> MATERIAL FOR THE TASK:
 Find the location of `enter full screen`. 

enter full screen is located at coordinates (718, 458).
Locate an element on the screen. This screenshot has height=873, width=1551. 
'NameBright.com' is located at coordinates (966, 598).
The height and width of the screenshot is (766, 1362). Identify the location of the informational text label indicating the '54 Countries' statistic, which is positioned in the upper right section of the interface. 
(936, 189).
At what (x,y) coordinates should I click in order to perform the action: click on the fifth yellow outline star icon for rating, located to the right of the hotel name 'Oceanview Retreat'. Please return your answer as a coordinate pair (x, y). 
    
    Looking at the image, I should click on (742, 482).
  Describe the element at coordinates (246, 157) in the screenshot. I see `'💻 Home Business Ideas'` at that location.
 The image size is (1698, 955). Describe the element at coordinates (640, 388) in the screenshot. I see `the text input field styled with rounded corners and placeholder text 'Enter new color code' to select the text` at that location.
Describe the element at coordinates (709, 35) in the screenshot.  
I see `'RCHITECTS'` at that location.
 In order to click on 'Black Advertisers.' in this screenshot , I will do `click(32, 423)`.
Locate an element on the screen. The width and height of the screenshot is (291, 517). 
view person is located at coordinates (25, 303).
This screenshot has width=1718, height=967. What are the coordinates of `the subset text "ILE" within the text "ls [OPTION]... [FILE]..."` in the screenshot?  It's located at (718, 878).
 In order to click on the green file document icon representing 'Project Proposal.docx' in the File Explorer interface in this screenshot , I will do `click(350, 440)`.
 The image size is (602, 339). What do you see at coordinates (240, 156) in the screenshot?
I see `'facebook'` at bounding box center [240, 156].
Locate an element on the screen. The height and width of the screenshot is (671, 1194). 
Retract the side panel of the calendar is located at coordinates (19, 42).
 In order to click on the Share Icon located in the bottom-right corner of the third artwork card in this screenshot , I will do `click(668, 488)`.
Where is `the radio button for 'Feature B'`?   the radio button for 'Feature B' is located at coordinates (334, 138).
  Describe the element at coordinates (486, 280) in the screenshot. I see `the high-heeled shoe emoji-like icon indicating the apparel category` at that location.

> WHAT TO WORK ON: Return all of the records above verbatim, with every character, space, and line break unchanged.

> RESULT OF THIS EXERCISE:
 Find the location of `enter full screen`. 

enter full screen is located at coordinates (718, 458).
Locate an element on the screen. This screenshot has height=873, width=1551. 
'NameBright.com' is located at coordinates (966, 598).
The height and width of the screenshot is (766, 1362). Identify the location of the informational text label indicating the '54 Countries' statistic, which is positioned in the upper right section of the interface. 
(936, 189).
At what (x,y) coordinates should I click in order to perform the action: click on the fifth yellow outline star icon for rating, located to the right of the hotel name 'Oceanview Retreat'. Please return your answer as a coordinate pair (x, y). 
    
    Looking at the image, I should click on (742, 482).
  Describe the element at coordinates (246, 157) in the screenshot. I see `'💻 Home Business Ideas'` at that location.
 The image size is (1698, 955). Describe the element at coordinates (640, 388) in the screenshot. I see `the text input field styled with rounded corners and placeholder text 'Enter new color code' to select the text` at that location.
Describe the element at coordinates (709, 35) in the screenshot.  
I see `'RCHITECTS'` at that location.
 In order to click on 'Black Advertisers.' in this screenshot , I will do `click(32, 423)`.
Locate an element on the screen. The width and height of the screenshot is (291, 517). 
view person is located at coordinates (25, 303).
This screenshot has width=1718, height=967. What are the coordinates of `the subset text "ILE" within the text "ls [OPTION]... [FILE]..."` in the screenshot?  It's located at (718, 878).
 In order to click on the green file document icon representing 'Project Proposal.docx' in the File Explorer interface in this screenshot , I will do `click(350, 440)`.
 The image size is (602, 339). What do you see at coordinates (240, 156) in the screenshot?
I see `'facebook'` at bounding box center [240, 156].
Locate an element on the screen. The height and width of the screenshot is (671, 1194). 
Retract the side panel of the calendar is located at coordinates (19, 42).
 In order to click on the Share Icon located in the bottom-right corner of the third artwork card in this screenshot , I will do `click(668, 488)`.
Where is `the radio button for 'Feature B'`?   the radio button for 'Feature B' is located at coordinates (334, 138).
  Describe the element at coordinates (486, 280) in the screenshot. I see `the high-heeled shoe emoji-like icon indicating the apparel category` at that location.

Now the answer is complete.